Perturbation theory for non-selfadjoint operator matrices and its application to the MHD α²-dynamo

We consider singular boundary value problems for linear non-selfadjoint m-th order N×N matrix differential operators on the interval (0,1]∋ x. The coefficient matrices in the differential expressions and the matrix boundary conditions are assumed to depend on the spectral parameter λ as well as on a vector-valued parameter distribution p(x). For simplicity, we restrict our attention to setups with a (boundary) singular point (x=0) of regular (Fuchsian) type.

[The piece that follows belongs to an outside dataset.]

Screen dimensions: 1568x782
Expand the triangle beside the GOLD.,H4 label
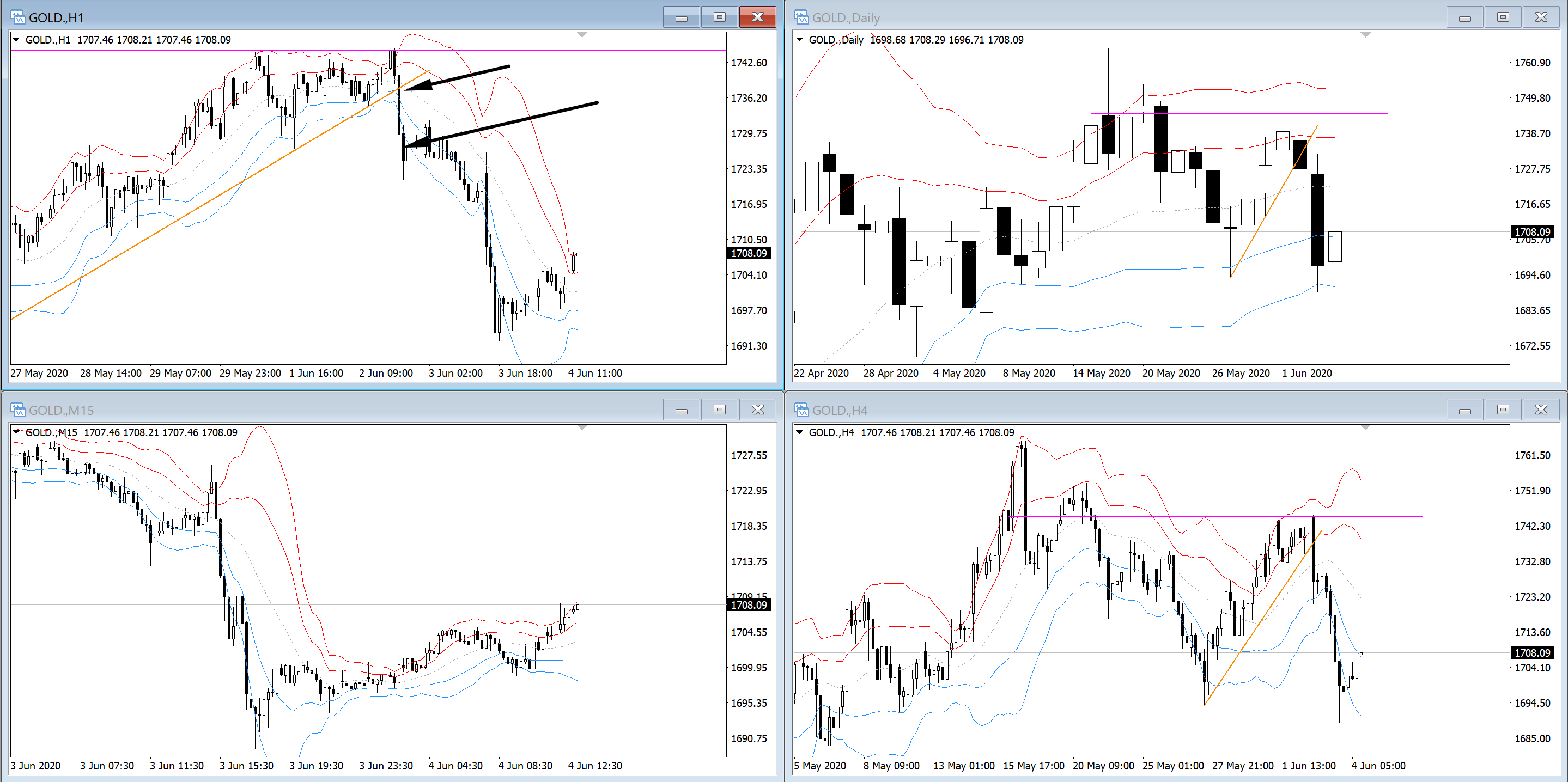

Based on a bi-orthogonal solution ansatz, we study perturbations of simple and multiple eigenvalues under small variations of the parameter distribution p(x). Special attention is paid to perturbations of semi-simple multiple eigenvalues (diabolical points; characterized by coinciding geometric and algebraic multiplicity and corresponding diagonal spectral decomposition of the operator) as well as to perturbations of non-derogatory eigenvalues (branch points, exceptional points; with non-trivial Jordan structures in the spectral decomposition) with one eigenvector (geometric multiplicity one) and several associated vectors forming a Keldysh chain of length equal to the algebraic multiplicity of the eigenvalue. Explicit formulae describing the bifurcation of the eigenvalues are derived.

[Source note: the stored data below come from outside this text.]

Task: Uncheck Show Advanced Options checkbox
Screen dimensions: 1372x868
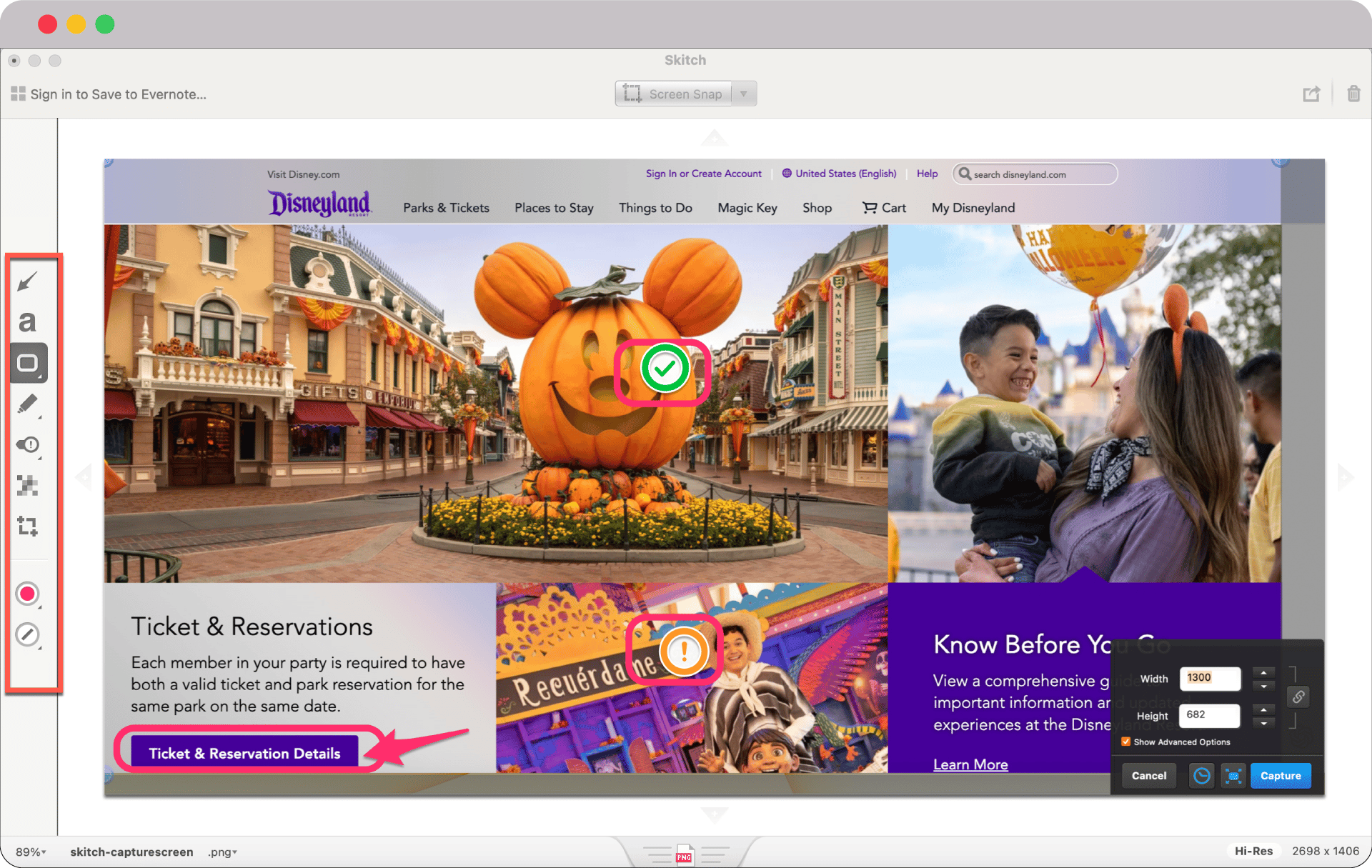Action: coord(1126,742)
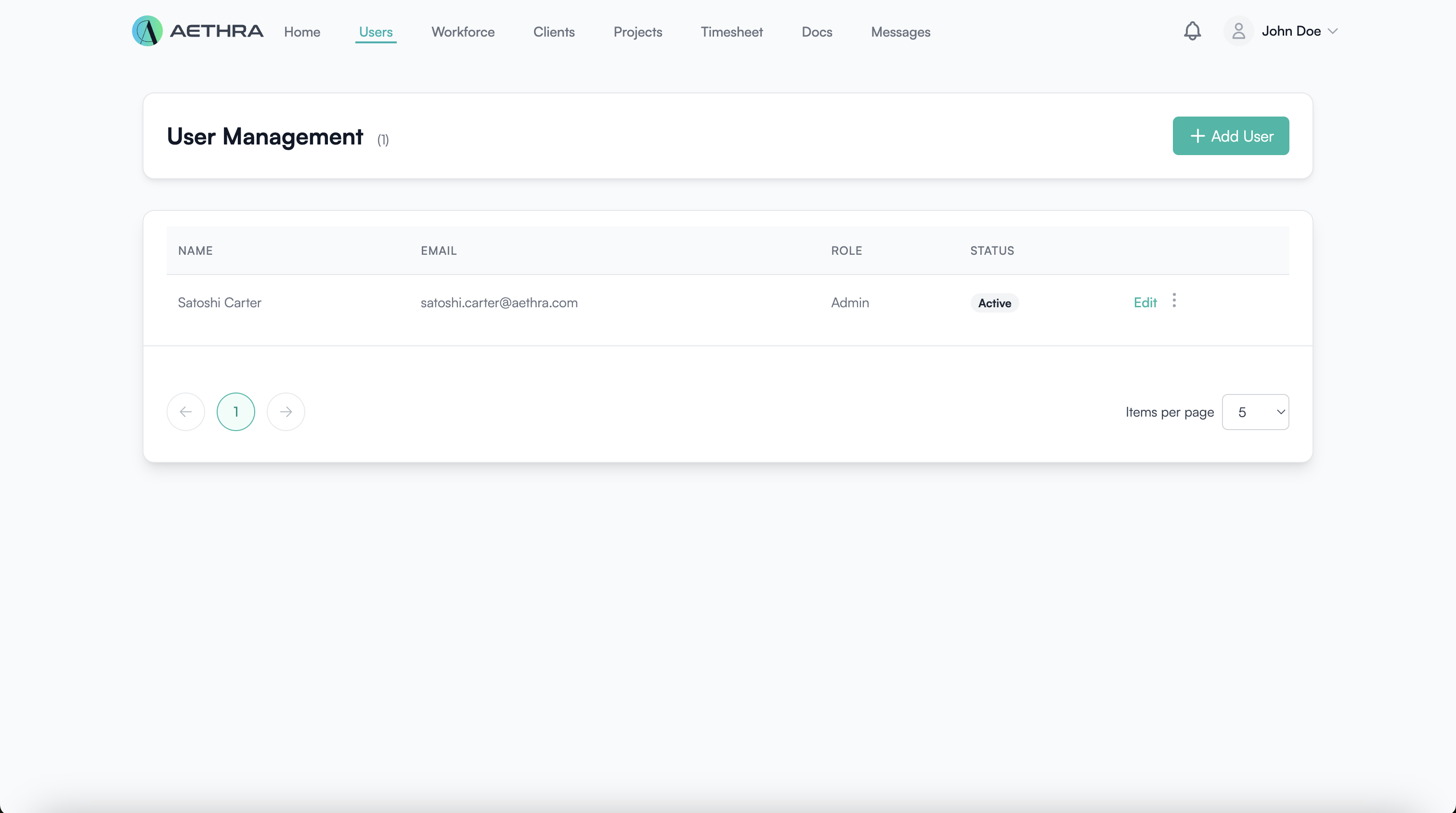
Task: Click the Add User button
Action: (1231, 136)
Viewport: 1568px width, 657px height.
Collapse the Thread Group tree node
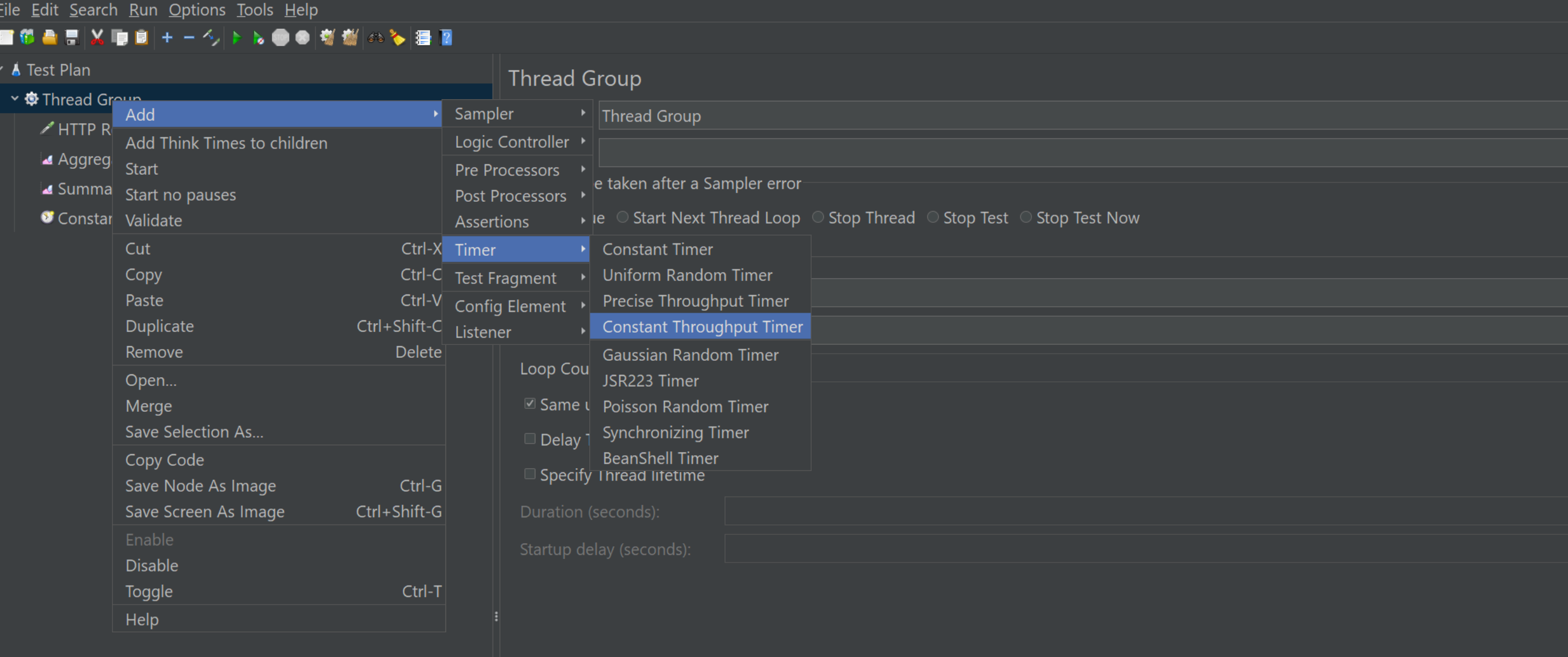[x=15, y=99]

As application, the general technique is utilized for the investigation of the spectral properties of spherically symmetric MHD α²-dynamos. Specifically, we provide an analytical description for the occurrence of spectral branch points under transitions from idealized boundary conditions to physically realistic boundary conditions. Furthermore, we develop a gradient technique with respect to the α-profile α(x) of the dynamo which allows us to search for most efficient α-perturbations to trigger magnetic field reversals.